Take the entries below and print only the lines from the one with "Instruction: Click the Frysen" through the one with "Task: Click the Slack", exactly as they stand, both ends included.

§

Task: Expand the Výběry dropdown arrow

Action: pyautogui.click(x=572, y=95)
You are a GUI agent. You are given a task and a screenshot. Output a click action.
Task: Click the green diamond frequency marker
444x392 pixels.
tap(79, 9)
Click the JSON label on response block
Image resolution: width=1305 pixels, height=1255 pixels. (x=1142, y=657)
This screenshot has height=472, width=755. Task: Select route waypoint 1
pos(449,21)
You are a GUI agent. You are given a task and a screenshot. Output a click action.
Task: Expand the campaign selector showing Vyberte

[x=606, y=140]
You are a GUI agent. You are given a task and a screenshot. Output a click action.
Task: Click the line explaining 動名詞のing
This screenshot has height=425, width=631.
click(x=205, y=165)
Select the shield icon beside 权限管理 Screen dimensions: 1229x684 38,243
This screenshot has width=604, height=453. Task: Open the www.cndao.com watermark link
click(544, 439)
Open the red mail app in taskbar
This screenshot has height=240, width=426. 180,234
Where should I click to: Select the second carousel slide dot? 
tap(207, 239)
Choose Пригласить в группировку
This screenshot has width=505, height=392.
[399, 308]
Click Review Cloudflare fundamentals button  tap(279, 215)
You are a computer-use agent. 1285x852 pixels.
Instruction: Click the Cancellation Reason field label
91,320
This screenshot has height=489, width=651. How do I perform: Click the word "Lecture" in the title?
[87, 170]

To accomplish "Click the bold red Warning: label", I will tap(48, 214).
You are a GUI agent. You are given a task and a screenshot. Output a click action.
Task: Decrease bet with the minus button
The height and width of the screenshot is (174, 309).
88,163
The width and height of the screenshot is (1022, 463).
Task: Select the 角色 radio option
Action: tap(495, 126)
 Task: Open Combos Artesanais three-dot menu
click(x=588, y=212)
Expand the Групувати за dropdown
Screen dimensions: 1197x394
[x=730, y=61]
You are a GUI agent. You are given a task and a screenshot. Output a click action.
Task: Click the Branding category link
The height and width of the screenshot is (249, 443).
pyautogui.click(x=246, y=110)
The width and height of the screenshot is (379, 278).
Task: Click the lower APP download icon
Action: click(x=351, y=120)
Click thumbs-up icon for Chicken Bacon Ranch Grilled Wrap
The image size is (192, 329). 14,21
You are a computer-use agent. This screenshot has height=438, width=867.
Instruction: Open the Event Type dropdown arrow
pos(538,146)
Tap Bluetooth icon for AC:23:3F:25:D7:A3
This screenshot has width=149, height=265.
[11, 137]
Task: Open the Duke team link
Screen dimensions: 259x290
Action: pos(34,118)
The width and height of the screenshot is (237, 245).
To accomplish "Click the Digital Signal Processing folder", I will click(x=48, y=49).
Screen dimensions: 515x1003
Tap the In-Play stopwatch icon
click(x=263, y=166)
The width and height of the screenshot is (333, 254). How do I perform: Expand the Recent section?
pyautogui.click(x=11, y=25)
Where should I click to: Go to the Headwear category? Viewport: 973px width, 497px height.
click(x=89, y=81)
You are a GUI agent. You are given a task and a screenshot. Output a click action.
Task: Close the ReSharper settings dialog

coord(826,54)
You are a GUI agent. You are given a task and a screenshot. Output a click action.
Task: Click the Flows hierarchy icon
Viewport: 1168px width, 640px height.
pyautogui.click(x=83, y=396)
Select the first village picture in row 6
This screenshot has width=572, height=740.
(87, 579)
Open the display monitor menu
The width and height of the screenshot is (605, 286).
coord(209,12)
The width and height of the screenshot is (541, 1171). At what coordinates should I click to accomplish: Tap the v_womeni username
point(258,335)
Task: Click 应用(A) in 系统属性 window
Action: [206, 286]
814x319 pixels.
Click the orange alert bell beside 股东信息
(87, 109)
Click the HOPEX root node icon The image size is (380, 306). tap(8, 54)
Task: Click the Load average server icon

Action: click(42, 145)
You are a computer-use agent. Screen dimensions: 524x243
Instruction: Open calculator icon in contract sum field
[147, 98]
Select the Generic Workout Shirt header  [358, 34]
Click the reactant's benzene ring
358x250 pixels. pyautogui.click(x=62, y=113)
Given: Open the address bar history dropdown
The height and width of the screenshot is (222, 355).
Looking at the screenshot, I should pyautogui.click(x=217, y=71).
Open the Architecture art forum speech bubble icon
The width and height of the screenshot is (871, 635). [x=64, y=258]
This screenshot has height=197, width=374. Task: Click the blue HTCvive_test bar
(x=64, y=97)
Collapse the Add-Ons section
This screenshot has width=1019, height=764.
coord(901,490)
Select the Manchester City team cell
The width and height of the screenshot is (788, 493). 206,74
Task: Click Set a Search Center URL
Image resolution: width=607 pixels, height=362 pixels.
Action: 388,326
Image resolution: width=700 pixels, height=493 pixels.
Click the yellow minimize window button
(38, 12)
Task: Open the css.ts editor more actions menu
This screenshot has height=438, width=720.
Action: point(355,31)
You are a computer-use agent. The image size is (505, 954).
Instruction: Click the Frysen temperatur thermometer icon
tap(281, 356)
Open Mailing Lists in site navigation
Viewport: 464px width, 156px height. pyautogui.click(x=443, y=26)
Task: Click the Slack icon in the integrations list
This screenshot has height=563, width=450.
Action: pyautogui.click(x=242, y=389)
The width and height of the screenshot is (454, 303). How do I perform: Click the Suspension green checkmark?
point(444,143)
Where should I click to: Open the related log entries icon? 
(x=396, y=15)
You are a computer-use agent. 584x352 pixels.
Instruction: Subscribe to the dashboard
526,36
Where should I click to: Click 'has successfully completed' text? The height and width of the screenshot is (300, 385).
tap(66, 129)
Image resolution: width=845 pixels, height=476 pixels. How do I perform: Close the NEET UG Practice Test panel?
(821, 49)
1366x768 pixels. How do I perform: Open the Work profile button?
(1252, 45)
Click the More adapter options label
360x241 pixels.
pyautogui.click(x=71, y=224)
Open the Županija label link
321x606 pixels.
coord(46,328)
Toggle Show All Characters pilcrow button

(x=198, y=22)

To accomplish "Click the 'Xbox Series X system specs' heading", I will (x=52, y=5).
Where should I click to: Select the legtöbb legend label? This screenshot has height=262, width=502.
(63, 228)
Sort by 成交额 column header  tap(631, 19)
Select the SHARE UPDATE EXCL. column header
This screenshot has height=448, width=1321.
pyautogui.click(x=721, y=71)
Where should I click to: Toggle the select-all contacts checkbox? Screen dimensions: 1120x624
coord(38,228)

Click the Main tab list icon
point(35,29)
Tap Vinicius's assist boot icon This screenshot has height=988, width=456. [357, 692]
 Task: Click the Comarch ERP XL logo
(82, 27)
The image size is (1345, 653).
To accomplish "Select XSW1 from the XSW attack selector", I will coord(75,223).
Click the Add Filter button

§

ANSWER FOR THE TASK:
Instruction: Click the Frysen temperatur thermometer icon
tap(281, 356)
Open Mailing Lists in site navigation
Viewport: 464px width, 156px height. pyautogui.click(x=443, y=26)
Task: Click the Slack icon in the integrations list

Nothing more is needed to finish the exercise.